Once I’m there, in the dark office with its glass windows looking out onto the main room, I sag against the wall and let the sobs wrack me. They come in violent, sharp wails that I have to clamp a hand over my mouth to muffle. As I cry, it feels like a tension is easing inside, but also like a tidal wave is drowning me.

If I let myself listen to all the doubts and naysayers about me being able to do this job, I’d never get out of bed. Usually, I can move past it, keep my head on straight and advance the initiatives I’ve been working hard on. But to hear your own father, who was grooming you for this job in the first place, say that you should never have been hired?

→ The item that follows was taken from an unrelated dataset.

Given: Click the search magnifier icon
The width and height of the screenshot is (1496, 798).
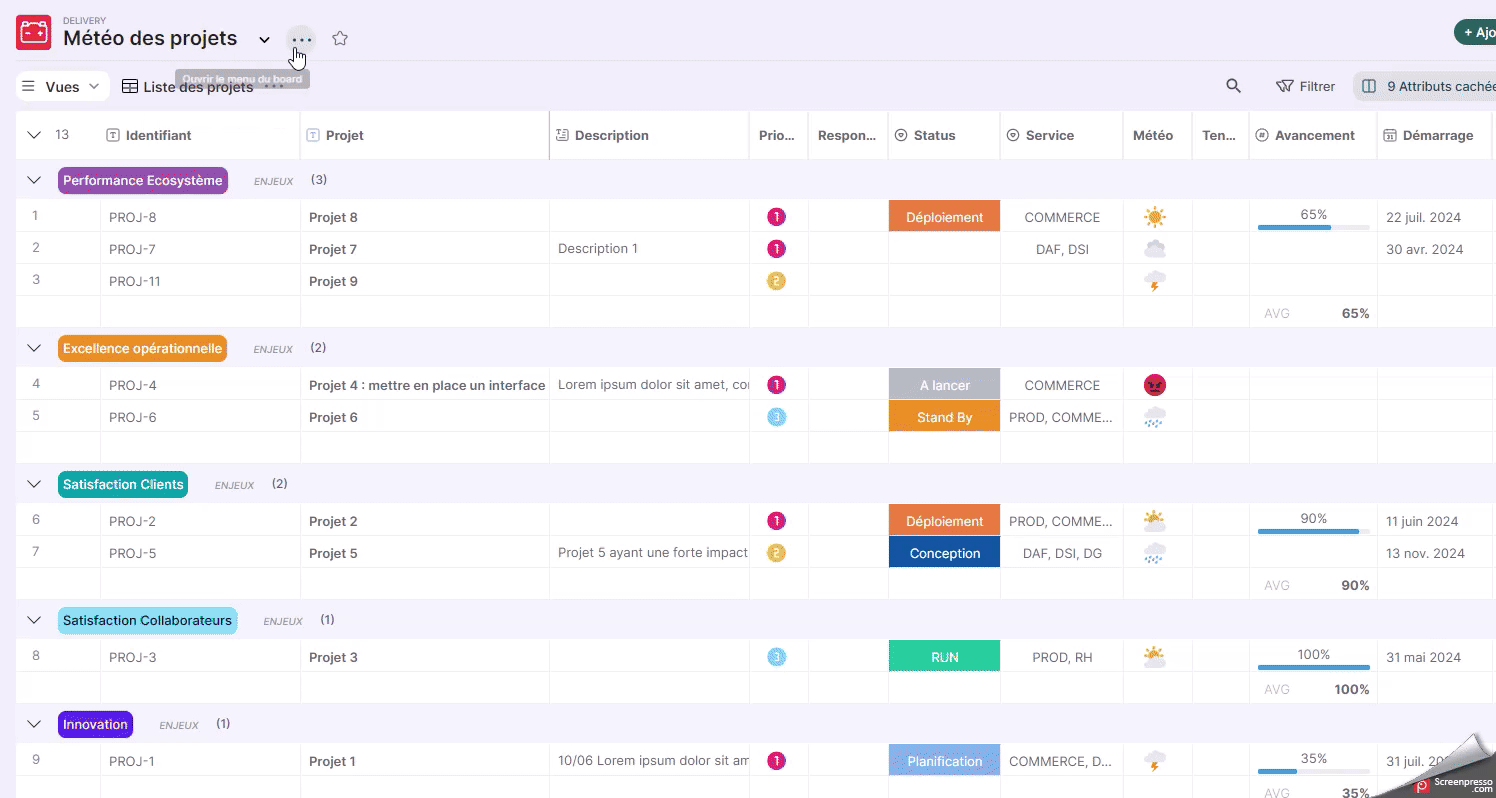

For him to say that I am just a spoiled rich girl who’s been handed this position?

God, he really is vile. We weren’t getting along before the scandal went down, and I’d even told him at one point that I would never run the team the way he did. He’d been furious, even throwing a crystal paperweight in my general direction. Things must have been unraveling even then, for him to lose his temper so quickly with me. Dad would have known, since the allegations came out a week later, that he was about to be burned.

One week before the most famous sports news organization outed his dealings in a full investigative piece, I’d stopped speaking to my father. And haven’t said one word to him since. I wouldn’t read his letters, did not attend his trial, and have not been to visit him in prison. As far as I’m concerned, that man is out of my life.

Not only was he volatile with me, but he has no remorse for what he did. He made no apologies to the team, the people who have worked for our family for years, or to his closest relatives. Including me.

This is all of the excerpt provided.